You’ve had a painful break up and the time you’ve spent broken up is excruciating. The only thing you can think about night and day is him, either while your bawling or being mad and stomping around. Your friends have tried to get you to go out on dates with other men but none of them are as good as your ex and you know deep in your heart that he is the only man for you. You’ve decided that you must figure out how to get your ex back, at all cost, and you know it will work out if you can just give it one more chance. However you need a bit of help figuring out how to get your ex back and a bit of support from your friends.

Remember that during the break up and afterwards you most likely said some things you regret. Your friends probably agreed with you or even added fuel to the fire, either way plenty of harsh words have been said. Before you try to get your ex back it is probably a good idea to let your friends know what your intentions are. Let your friends know how much their support meant to you during that horrible time in your life and that you were very angry and said some things you didn’t mean but that he really is the only man for you and their continued support is really needed.

And since they are your friends, they will do everything in their power to help you get your ex back. Well, not likely. At least not at first. They will probably throw a fit and figure you have completely lost your mind! Mainly because they love you and do not want to see you hurt again however after the initial shock they will come around and give you the support you need.

Next you need to figure out why you want to get back together with your ex. Is it because you are in love with him and miss him terribly, or is it because you don’t want to be alone? Are you afraid of the unknown and want to get back together because it was comfortable? Or did you have a few bad dates after your breakup and figure you can’t do any better? You need to be really honest with yourself because whatever problems you were having still exist. They did not magically disappear they just don’t seem as important right now.

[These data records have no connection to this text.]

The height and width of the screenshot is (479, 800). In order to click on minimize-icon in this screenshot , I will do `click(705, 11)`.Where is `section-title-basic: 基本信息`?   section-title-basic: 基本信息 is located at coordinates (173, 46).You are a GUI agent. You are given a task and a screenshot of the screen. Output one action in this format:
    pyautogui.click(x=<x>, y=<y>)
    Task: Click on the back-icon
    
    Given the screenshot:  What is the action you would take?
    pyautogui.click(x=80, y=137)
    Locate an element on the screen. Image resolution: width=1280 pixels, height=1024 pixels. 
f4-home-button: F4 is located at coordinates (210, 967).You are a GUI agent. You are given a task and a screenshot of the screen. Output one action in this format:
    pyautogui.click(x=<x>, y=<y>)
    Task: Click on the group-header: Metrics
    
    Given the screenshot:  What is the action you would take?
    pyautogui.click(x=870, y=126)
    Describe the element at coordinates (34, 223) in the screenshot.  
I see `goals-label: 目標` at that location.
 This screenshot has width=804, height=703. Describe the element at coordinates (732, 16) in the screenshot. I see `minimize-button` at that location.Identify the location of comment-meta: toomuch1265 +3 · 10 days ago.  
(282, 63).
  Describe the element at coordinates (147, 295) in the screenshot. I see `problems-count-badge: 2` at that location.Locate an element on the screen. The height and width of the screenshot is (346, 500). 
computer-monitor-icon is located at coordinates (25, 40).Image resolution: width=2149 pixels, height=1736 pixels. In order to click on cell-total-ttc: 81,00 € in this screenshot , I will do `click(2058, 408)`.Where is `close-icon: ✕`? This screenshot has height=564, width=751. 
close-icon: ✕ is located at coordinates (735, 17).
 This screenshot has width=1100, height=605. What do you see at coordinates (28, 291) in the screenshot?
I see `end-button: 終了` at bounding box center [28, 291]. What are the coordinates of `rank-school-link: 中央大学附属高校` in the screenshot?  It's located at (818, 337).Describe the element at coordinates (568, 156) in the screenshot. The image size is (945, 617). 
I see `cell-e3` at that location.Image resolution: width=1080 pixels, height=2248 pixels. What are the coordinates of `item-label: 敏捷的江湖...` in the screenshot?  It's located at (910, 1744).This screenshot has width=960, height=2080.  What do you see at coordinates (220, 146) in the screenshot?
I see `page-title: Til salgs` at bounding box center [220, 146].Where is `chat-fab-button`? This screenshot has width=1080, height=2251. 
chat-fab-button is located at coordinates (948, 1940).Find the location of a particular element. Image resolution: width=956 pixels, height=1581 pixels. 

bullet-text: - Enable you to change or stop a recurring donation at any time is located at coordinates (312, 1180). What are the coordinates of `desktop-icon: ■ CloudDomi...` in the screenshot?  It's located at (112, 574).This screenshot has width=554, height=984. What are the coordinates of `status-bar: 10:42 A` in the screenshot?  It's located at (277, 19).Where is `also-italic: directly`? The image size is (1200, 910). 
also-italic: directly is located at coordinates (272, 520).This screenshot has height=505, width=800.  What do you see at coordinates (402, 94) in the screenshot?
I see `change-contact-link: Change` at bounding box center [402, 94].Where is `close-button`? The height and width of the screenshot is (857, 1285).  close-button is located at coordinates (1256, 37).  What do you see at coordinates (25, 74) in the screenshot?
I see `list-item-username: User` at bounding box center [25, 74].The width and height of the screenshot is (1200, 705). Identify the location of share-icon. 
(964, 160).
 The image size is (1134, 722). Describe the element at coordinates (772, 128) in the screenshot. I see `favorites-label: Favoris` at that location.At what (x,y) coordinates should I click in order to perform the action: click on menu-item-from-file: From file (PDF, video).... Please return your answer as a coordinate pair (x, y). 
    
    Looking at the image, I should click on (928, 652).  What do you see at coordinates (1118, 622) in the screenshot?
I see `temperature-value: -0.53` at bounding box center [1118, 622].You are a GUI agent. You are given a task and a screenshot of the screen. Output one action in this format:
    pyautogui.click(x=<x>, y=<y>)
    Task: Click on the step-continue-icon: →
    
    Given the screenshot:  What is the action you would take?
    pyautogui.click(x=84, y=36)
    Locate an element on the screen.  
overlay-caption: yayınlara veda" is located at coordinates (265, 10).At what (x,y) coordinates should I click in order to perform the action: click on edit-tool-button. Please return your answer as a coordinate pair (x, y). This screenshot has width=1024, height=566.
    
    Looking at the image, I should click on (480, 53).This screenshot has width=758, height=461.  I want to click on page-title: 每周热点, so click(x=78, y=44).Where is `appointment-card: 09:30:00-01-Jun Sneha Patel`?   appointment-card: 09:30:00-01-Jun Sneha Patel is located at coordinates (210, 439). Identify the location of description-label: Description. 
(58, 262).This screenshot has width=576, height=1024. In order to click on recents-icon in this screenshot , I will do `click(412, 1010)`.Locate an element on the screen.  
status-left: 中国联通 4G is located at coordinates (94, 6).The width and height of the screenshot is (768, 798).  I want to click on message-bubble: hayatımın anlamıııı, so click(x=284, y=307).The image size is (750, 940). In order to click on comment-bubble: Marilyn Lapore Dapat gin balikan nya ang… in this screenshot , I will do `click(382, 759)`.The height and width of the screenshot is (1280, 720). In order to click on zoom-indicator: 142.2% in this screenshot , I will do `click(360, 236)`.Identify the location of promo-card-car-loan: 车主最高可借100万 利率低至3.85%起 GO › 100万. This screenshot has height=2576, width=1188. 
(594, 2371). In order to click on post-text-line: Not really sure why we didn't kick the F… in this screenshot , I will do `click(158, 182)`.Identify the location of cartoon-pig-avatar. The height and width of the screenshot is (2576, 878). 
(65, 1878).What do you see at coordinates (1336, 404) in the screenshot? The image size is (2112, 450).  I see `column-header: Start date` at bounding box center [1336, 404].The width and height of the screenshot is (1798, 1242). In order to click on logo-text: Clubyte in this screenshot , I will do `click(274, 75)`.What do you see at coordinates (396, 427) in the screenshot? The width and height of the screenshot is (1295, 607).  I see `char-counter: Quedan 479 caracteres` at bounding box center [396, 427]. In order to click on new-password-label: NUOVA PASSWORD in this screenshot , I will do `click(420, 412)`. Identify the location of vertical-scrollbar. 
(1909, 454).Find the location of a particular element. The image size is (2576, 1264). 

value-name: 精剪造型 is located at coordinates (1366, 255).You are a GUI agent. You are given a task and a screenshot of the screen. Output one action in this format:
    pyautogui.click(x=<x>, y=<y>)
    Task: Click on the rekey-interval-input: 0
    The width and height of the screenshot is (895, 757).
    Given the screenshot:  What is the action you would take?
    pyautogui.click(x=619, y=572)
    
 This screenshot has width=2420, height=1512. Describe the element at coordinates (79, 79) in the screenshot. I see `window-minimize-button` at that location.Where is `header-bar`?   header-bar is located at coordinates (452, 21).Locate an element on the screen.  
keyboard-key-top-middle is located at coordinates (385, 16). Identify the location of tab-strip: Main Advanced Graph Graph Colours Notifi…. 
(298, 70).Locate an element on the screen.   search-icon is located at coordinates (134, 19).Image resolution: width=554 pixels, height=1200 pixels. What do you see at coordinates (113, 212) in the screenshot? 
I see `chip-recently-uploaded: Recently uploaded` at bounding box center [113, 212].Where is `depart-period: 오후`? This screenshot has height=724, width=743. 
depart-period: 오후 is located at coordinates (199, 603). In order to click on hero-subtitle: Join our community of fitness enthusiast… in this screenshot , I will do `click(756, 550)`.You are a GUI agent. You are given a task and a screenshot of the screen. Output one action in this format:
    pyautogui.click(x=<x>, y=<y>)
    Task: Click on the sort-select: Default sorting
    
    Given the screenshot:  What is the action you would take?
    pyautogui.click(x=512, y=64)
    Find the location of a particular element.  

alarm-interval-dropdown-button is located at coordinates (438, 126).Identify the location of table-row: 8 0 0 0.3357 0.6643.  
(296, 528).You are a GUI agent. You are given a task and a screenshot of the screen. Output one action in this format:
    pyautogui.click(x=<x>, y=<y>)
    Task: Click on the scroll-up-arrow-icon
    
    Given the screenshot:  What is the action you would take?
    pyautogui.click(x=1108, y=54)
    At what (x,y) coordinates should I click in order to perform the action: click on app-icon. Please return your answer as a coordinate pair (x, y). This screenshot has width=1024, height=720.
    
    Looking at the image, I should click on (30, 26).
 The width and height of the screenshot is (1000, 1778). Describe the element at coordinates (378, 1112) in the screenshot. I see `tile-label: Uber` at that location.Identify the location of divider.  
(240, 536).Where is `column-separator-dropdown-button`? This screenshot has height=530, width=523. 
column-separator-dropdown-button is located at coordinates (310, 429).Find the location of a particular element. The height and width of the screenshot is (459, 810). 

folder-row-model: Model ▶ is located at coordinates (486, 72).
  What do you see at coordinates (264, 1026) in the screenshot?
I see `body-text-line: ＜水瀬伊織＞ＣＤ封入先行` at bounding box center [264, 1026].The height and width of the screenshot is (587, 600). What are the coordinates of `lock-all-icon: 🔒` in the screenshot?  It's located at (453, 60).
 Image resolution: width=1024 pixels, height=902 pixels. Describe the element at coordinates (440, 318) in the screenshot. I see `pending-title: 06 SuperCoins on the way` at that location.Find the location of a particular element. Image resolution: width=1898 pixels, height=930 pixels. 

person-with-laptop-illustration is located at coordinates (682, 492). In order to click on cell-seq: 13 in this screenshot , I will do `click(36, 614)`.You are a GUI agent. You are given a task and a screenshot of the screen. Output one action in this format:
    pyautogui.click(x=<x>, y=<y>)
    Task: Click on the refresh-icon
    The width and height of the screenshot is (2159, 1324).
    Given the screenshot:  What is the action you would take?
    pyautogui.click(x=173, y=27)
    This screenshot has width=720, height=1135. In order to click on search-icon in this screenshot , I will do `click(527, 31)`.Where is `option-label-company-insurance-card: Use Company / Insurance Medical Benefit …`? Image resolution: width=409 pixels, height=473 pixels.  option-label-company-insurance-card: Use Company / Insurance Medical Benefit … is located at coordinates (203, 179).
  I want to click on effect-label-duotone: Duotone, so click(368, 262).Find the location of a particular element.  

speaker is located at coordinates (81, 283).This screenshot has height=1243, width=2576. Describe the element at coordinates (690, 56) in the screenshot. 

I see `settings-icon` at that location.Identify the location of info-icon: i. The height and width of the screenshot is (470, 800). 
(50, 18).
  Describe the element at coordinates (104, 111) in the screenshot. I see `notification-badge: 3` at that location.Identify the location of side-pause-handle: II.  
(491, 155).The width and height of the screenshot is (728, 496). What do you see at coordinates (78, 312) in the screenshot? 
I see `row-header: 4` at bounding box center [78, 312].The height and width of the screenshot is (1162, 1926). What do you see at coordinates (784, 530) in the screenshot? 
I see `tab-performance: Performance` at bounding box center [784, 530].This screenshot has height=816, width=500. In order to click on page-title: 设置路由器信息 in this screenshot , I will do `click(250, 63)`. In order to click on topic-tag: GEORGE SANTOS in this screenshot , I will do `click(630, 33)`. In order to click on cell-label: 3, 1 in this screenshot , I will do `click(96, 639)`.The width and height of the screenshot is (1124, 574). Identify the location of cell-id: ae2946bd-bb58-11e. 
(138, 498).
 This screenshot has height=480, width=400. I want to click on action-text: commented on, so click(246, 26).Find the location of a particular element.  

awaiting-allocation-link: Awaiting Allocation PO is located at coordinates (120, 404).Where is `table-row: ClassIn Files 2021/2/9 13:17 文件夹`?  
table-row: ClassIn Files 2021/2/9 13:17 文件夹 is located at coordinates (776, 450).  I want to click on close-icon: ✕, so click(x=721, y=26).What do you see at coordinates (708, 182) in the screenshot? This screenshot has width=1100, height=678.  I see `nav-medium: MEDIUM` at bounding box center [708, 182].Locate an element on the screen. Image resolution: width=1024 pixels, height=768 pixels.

His bad behaviors did not magically clear up when you broke up, so consider everything before moving ahead. If you broke up in the heat of an argument, that is one thing, but if you simply could not tolerate a nasty habit or another, then you are probably bound to repeat the same, sad cycle.

Another thing to consider is if your ex is even still single. If he was cheating on you and that’s why you broke up, trying to reclaim him from his new women is just not a good idea. A cheater, is a cheater,is a cheater. If he is unfaithful now he will be unfaithful again and that is something you simply should not put up with. Also is he is seeing someone else you need to ask yourself whether you really want him back because you love him or if you are just seeking revenge.

If he is unattached, and you would still like to get him back then you need to understand that nothing has changed. Any problem you had before is still going to exist. You need to be willing to put it all out on the table and have honest discussion about them. If your not ready to discuss it then you are not ready to get back together. To put it all on the table, make a list of what your problems were and see if you are able to compromise on them.

If you are able to positively work it out then slowly start to date again. Pretend that he is someone new and re-find all of the things that made you love him in the first place. Be aware of the things you don’t much care for and make sure they are discussed before they have the chance to turn into a big problem. Try to not get caught up in the rush of the familiar, and like always, try to think with your head first as opposed to your heart.